En su momento, decía, que se trataba de una serie de ciencia ficción de notoria singularidad marcada por un estimulante tono seco y adulto. No ha cambiado (ni hay por qué cambiar) nada: 'Materia oscura' es una inteligente serie por y para adultos con firmes y sólidos planteamientos, aún más si cabe asentada (y enrevesada) en sus intenciones y ambiciones a la segunda cuya elegante credibilidad, como siempre, se sustenta en la continúa paradoja que la sostiene.
Una auténtica obra de ciencia ficción sustentada en la lógica de lo que en teoría podría ser posible... por improbable que de hecho pueda parecer.
Con el propio Blake Crouch al frente de la adaptación (interseccional) de su obra, existe un obvio respeto y fidelidad por esta intrigante y refrescante historia sobre realidades paralelas y multiversos que en la práctica poco o nada tiene que ver con las de Marvel Studios. La teoría puede ser la misma, de acuerdo, vale, es obvio.
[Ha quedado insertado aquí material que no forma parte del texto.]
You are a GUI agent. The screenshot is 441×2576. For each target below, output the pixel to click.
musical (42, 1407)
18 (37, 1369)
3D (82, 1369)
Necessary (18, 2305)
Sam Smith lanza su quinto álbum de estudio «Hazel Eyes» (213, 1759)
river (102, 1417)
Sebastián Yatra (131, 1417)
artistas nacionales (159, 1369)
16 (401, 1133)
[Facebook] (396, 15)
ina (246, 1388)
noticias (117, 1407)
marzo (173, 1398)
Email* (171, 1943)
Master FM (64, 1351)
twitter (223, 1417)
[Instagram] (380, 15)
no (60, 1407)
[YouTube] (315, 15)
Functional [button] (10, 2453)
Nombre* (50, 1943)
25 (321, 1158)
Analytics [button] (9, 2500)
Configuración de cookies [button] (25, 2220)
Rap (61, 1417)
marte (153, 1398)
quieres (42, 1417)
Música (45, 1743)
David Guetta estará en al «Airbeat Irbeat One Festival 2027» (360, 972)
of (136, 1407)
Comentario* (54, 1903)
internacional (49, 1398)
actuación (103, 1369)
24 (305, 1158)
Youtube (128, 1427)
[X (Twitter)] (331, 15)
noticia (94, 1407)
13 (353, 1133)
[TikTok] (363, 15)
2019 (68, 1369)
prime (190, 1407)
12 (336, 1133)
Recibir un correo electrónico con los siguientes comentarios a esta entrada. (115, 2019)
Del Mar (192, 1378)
Pero su aplicación práctica, enfocada hacia lo dramático en lugar de hacia la pirotecnia, le otorga un cariz (y madurez) sustancialmente distinto.
No es por comparar un huevo con una castaña, pero en 'Materia oscura' rara es la decisión que dependa de algún tipo de fan service o tomada por tomar como en 'Todo a la vez en todas partes'. Sigue siendo una historia (muy bien) construida de cara al espectador, con un fuerte traza emocional y dramática macerada a través de las consecuencias lógicas, y creíbles, de las acciones de una serie de personajes desdoblados en intrincadas realidades paralelas.
Es, desde luego, una serie para ver con atención y cierta calma. La misma que se toma en ocasiones la propia serie, la cual, de nuevo, tal vez hubiera salido ganando al menos en intensidad reduciendo (en esta ocasión) de diez a nueve capítulos. La posible literalidad engolada del autor más acostumbrado a escribir que a visualizar es, de nuevo, el único "pero" de relevancia de este modélico ejercicio de ciencia ficción a lo Michael Crichton que confía en el espectador.
'Materia oscura' es una notable obra de género que aun dentro de las consabidas convenciones del thriller transdimensional presenta una historia madura y reflexiva llena de giros que, al igual que en las también series de Apple 'Silo' o 'Separación', resulta tan accesible como atractiva y tan sugerente como embriagadora. Por más que a alguien se le pueda atragantar ese solemne y pulcro sosiego esnob al que tienden buena parte de las series de Apple.
Crouch imparte la "materia" de nuevo con encomiable entereza audiovisual, genérica y emocional para que todo fluya, con concreción y practicidad conceptual, a favor de una inercia suave pero en constante 'in crescendo' que, a pesar de algunos momentos tal vez demasiado pomposos, asienta y refuerza una serie de ciencia ficción, de pura y adictiva ciencia ficción bien hecha, muy completa y altamente satisfactoria en cualquiera de los universos posibles.